February 16, 2016

How Uber Engineering Evaluated JSON Encoding and Compression Algorithms to Put the Squeeze on Trip Data

Kåre Kjelstrøm

Share this article

Imagine you have to store data whose massive influx increases by the hour. Your first priority, after making sure you can easily add storage capacity, is to try and reduce the data’s footprint to save space. But how? This is the story of Uber Engineering’s comprehensive encoding protocol and compression algorithm test and how this discipline saved space in our Schemaless datastores.

As of early 2016, many millions of trips flow through Uber’s platform every day across 400+ cities in over 60 countries on 6 continents. Between services, trip data is often passed around as JSON blobs, which typically take up 20 kilobytes (KB) a piece. Eventually, trip data is stored in Mezzanine, Uber’s Schemaless-backed datastore, for further processing, billing, and analytics. Schemaless is inherently append-only storage, so data piles up.

Let’s do the math: each million trips at 20 KB yields 20 gigabytes (GB) of trip data per day. Schemaless stores its data across many physical hosts. If Uber were not a hypergrowth company and trip growth instead expanded linearly, a single disk of 1 terabyte (TB) would last just 51 days. Subtract from that ~40% of space used by system components, and you’re down to 30 days per host. Thus an installation of 32 TB lasts < 3 years for 1 million trips, < 1 year for 3 million trips, and < 4 months for 10 million trips—that is, if you store raw JSON.

Since JSON data lends itself very well to compression, we were convinced we could find an algorithm that could squeeze the data without sacrificing performance.
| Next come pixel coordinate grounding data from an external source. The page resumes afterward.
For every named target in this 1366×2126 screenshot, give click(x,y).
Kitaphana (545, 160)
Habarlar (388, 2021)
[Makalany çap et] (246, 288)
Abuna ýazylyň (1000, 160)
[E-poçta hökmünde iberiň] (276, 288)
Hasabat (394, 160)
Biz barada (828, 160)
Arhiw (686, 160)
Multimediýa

Reclaiming several KB per trip across hundreds of millions of trips during the year would save us lots of space and give us room to grow.

A Matter of Protocol

JSON bridges the gap between human readable and machine parsable via a more compact syntax than SGML and XML, but it is still ultimately ASCII. The first natural step when optimizing for space is to use a binary encoding instead, and then put a compression algorithm on top.
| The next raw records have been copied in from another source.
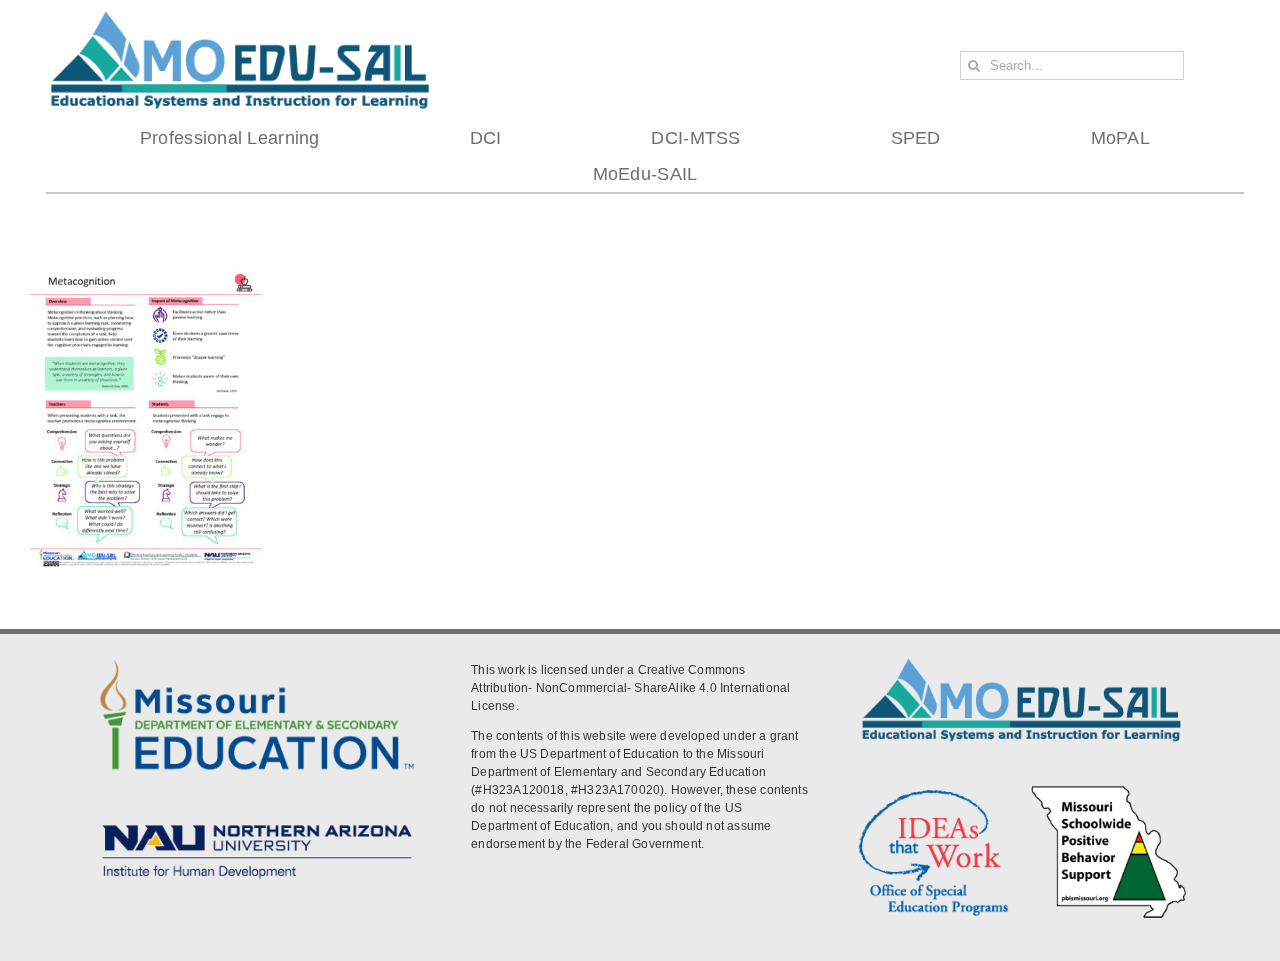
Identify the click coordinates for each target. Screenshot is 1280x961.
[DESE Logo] (257, 658)
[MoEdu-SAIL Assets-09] (257, 820)
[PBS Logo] (1109, 790)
Encoding protocols fall into two major categories: protocols using an IDL and those that don’t. IDL-based encodings require schema definitions. They offer peace of mind with respect to data format and validation for consumers while sacrificing flexibility in the schema’s evolution. Non-IDL-based encodings are typically generic object serialization specifications, which define a compact format on top of a fixed type system. They provide a flexible serialization mechanism but only give basic validation on types. We evaluated three IDL based encoding protocols and seven non-IDL based encodings:

	Encoding Protocol	Schema-based (IDL)
1	Thrift	Yes
2	Protocol Buffers	Yes
3	Avro	Yes
4	JSON	No
5	UJSON	No
6	CBOR	No
7	BSON	No
8	MessagePack	No
9	Marshal	No
10	Pickle¹	No

For compression, we put three lossless and widely accepted libraries to the test:

Snappy
zlib
Bzip2 (BZ2)

Snappy aims to provide high speeds and reasonable compression. BZ2 trades speed for better compression, and zlib falls somewhere between them.

Testing

Our goal was to find the combination of encoding protocol and compression algorithm with the most compact result at the highest speed. We tested encoding protocol and compression algorithm combinations on 2,219 pseudorandom anonymized trips from Uber New York City (put in a text file as JSON). We wrote a test script in Python to benchmark each option (IDL files were handcrafted from trip JSON data for Thrift, Protocol Buffers, and Avro). Then, the script was put to work. Looping through all, the script measured time spent encoding/decoding, compressing/inflating, and the gain or loss in size. Here it is in pseudocode:

Comparing Results by Size and Speed

The following graphs show the results:

For size, the combination Protocol Buffers (PROTOBUF) compressed with zlib was just slightly better than Thrift with BZ2, squeezing data to just above 8% of its uncompressed JSON equivalent. Disturbingly, storing pickled data was worse than just persisting raw JSON.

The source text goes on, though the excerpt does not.